## Task objective
In the records below, find the line containing "Given: Click the blue 共享 share button" and print it and every line after it exactly, through the end. Skip pictures.

## Given records

_____

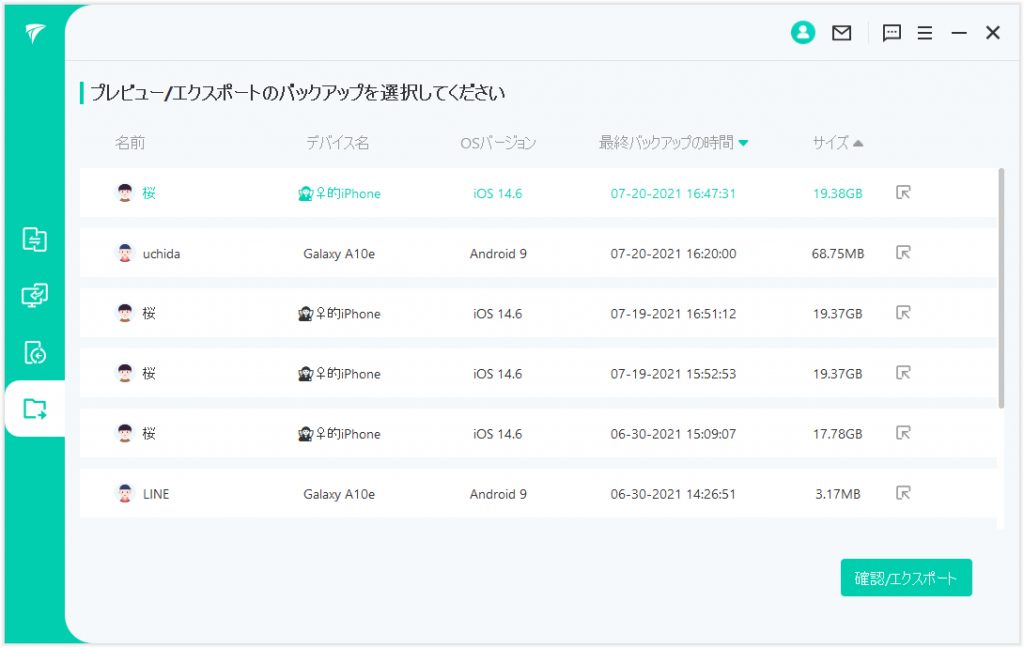Screen dimensions: 1024x648
Task: Open backup location icon for LINE row
Action: (x=903, y=493)
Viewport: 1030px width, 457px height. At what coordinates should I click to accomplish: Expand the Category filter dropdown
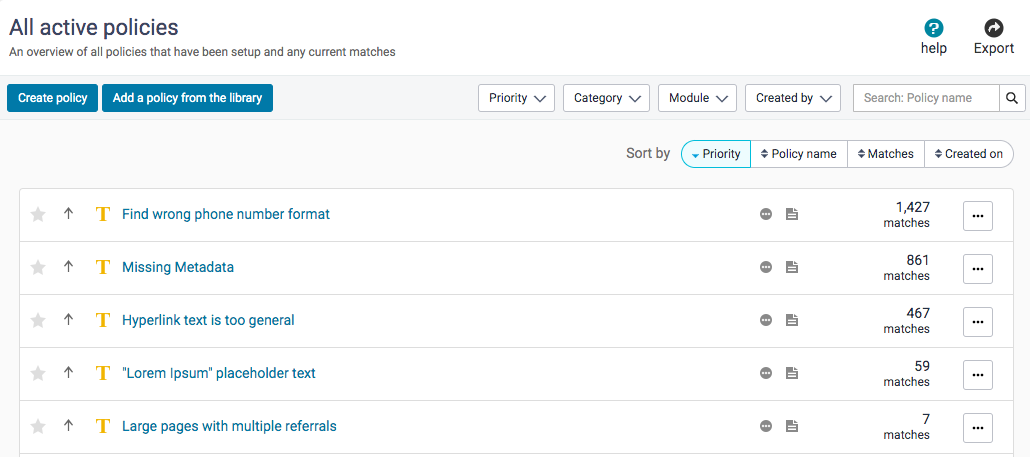pyautogui.click(x=606, y=98)
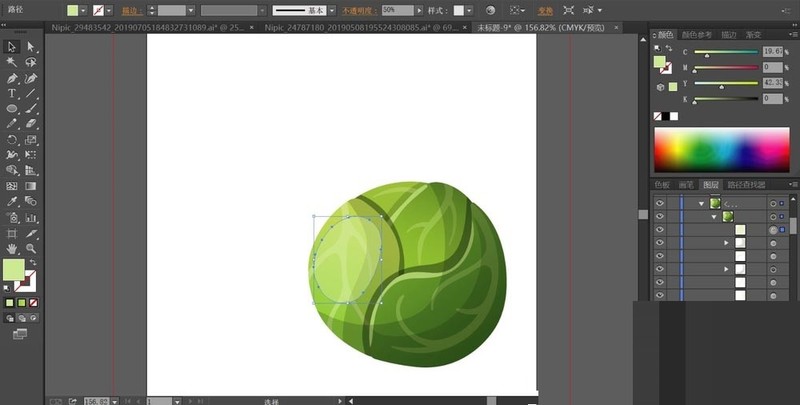This screenshot has width=800, height=405.
Task: Click the Magic Wand tool
Action: click(x=12, y=62)
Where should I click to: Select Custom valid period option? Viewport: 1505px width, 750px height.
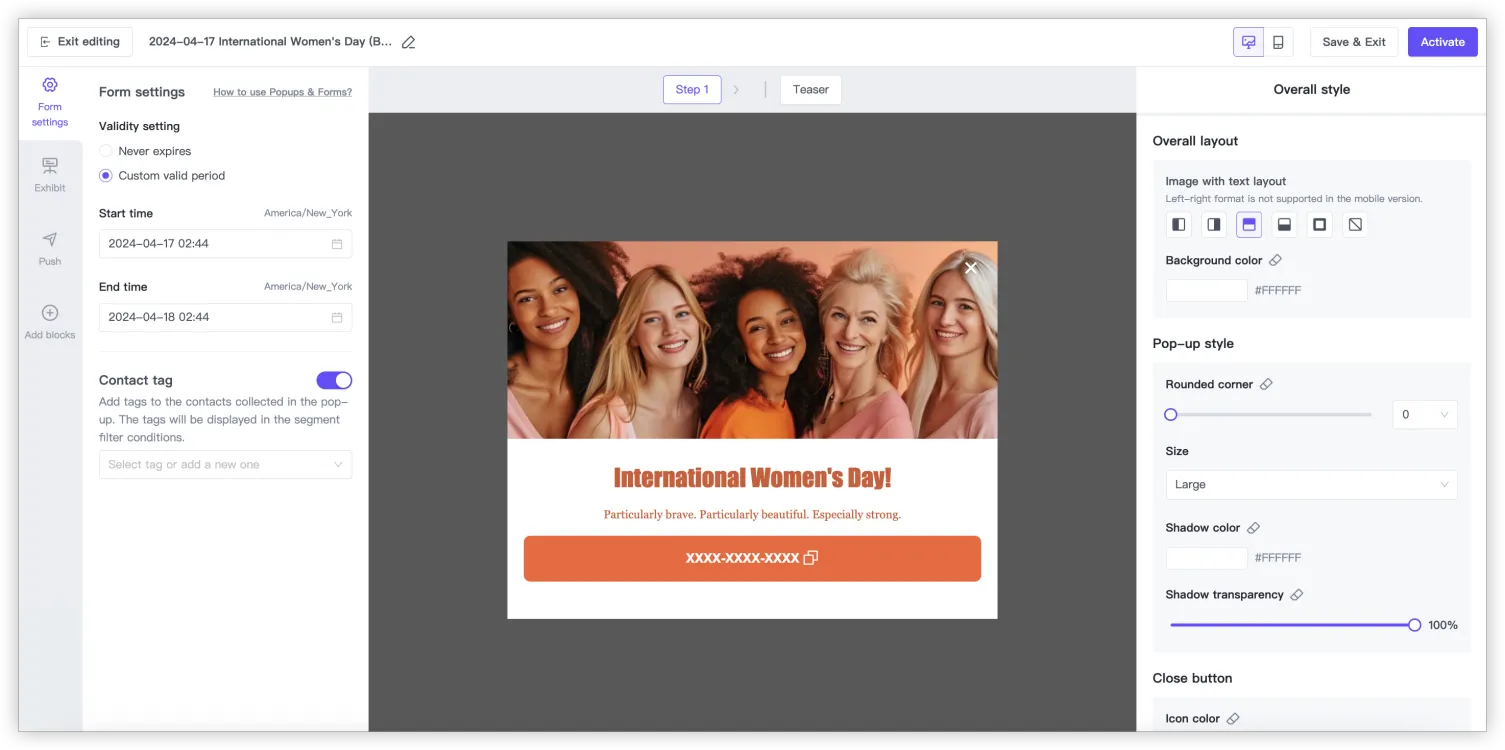[x=106, y=176]
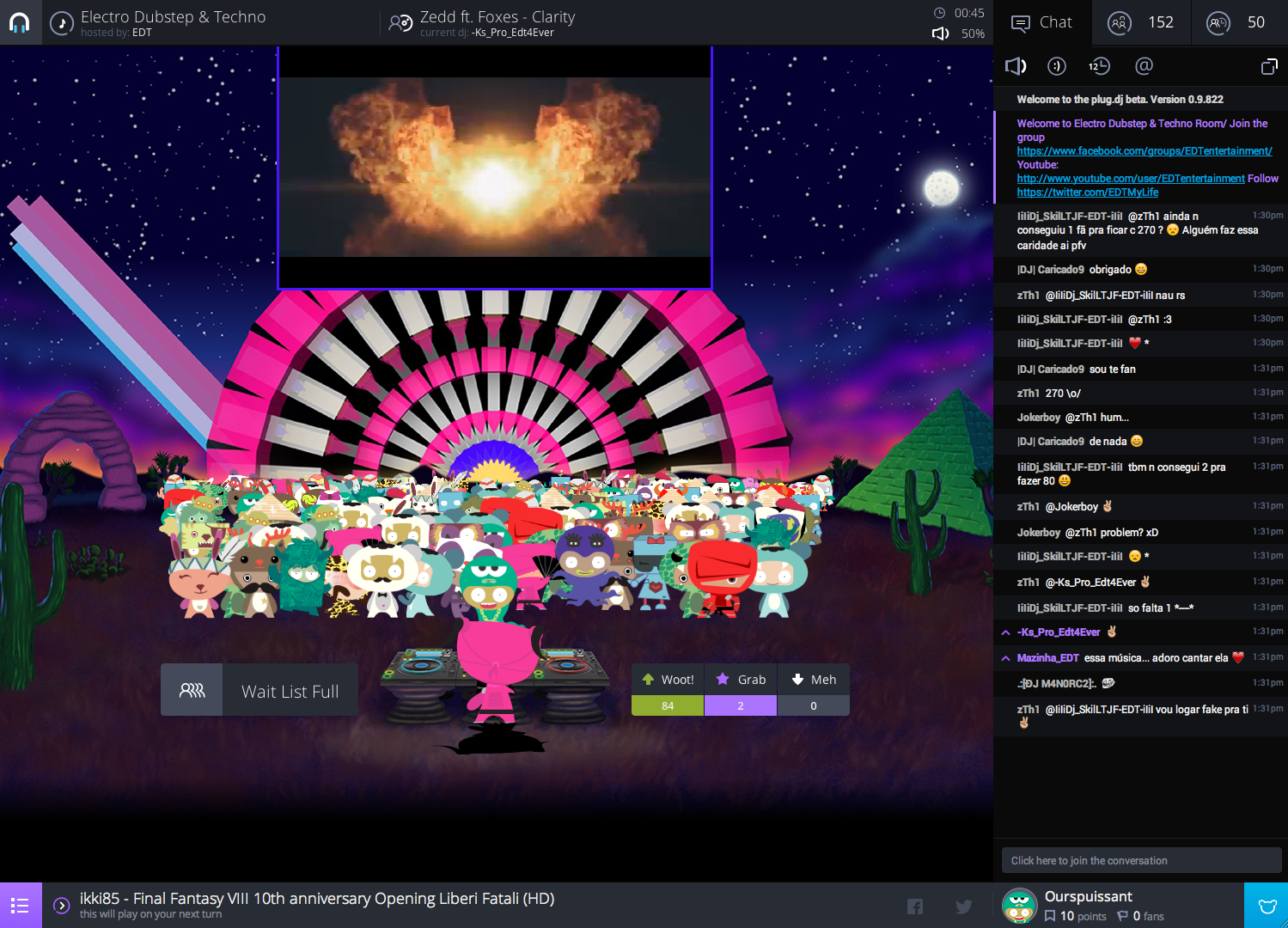This screenshot has width=1288, height=928.
Task: Filter chat by @ mentions
Action: [1144, 66]
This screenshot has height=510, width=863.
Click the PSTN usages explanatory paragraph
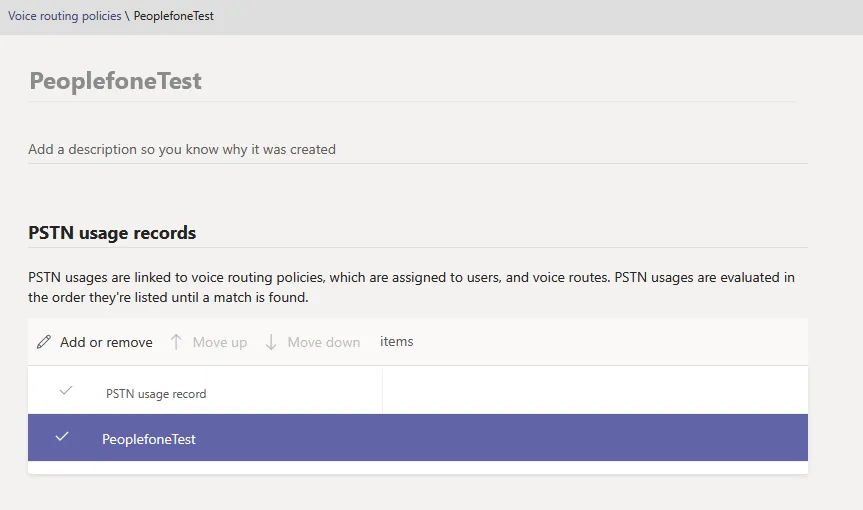pyautogui.click(x=411, y=287)
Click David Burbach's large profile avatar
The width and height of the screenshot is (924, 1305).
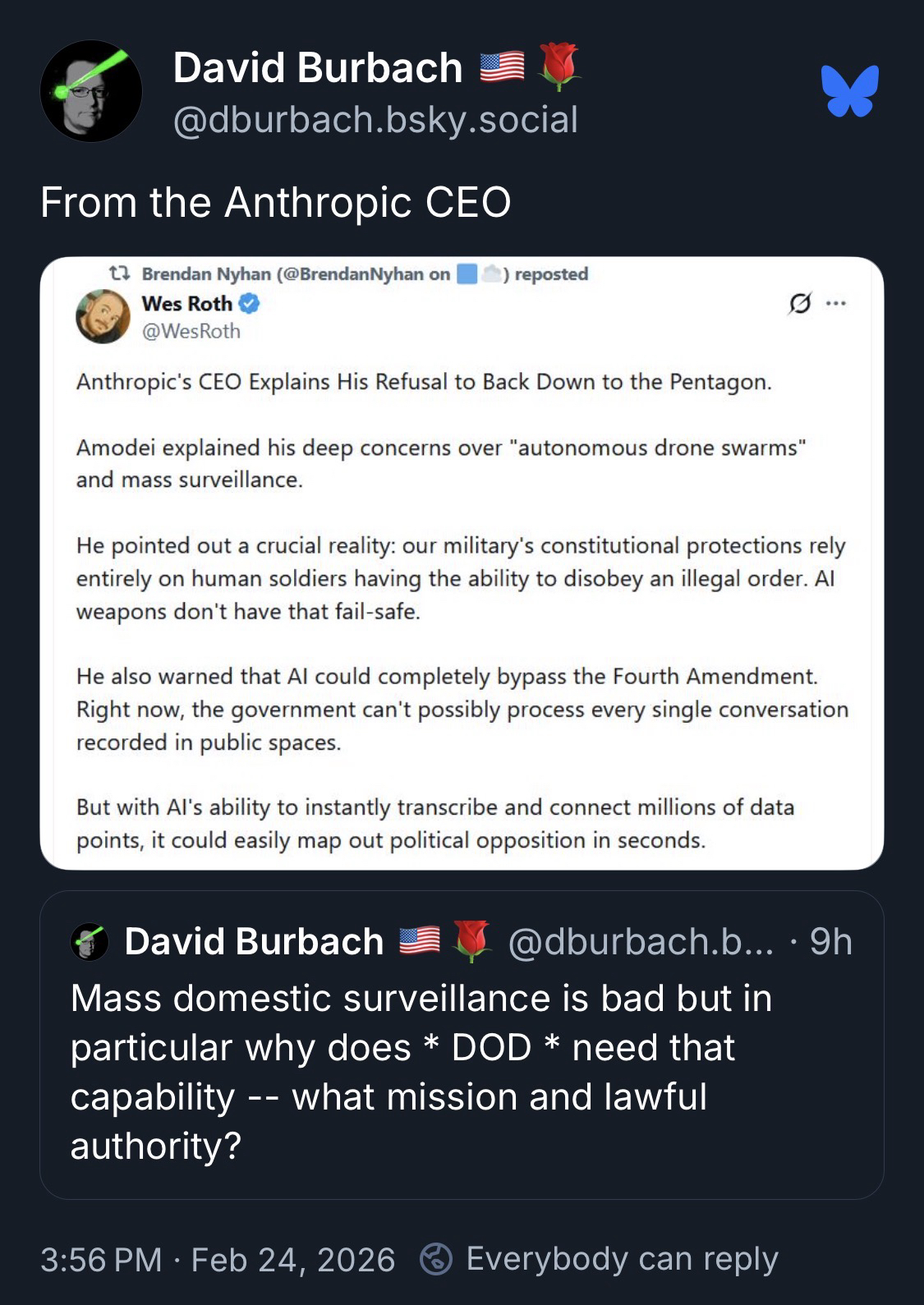(x=90, y=91)
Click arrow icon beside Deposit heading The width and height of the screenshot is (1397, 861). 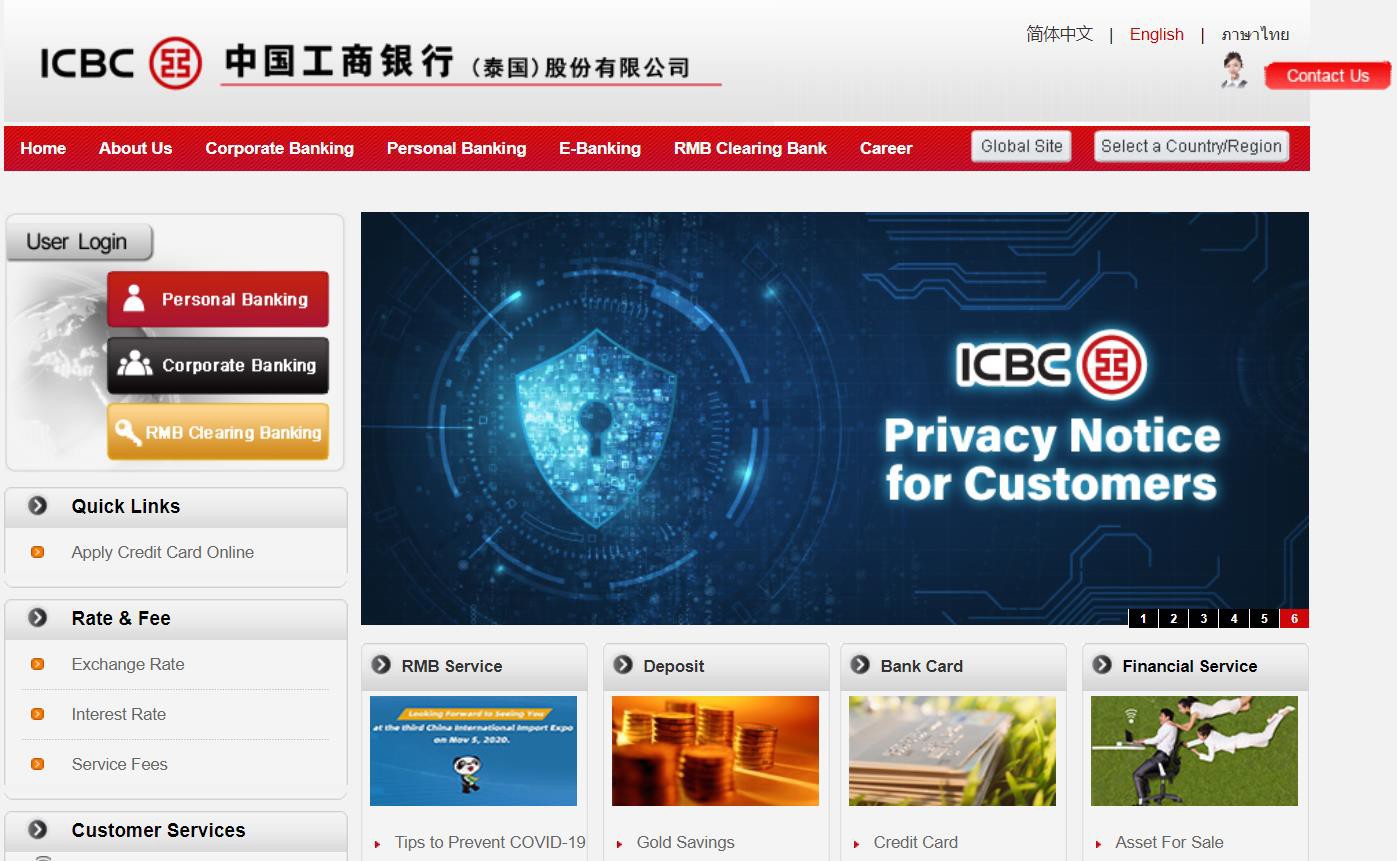pyautogui.click(x=623, y=665)
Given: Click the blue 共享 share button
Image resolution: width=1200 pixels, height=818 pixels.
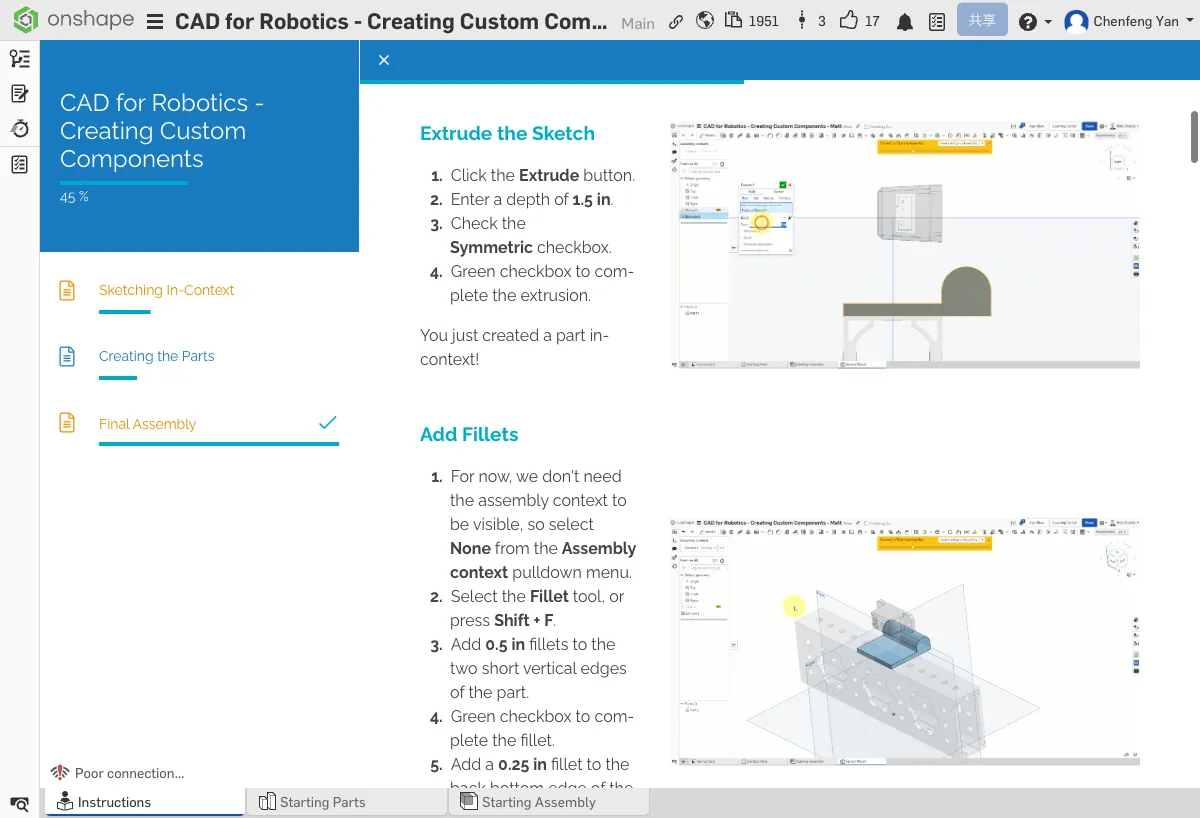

_____

## Response to the task
Given: Click the blue 共享 share button
Image resolution: width=1200 pixels, height=818 pixels.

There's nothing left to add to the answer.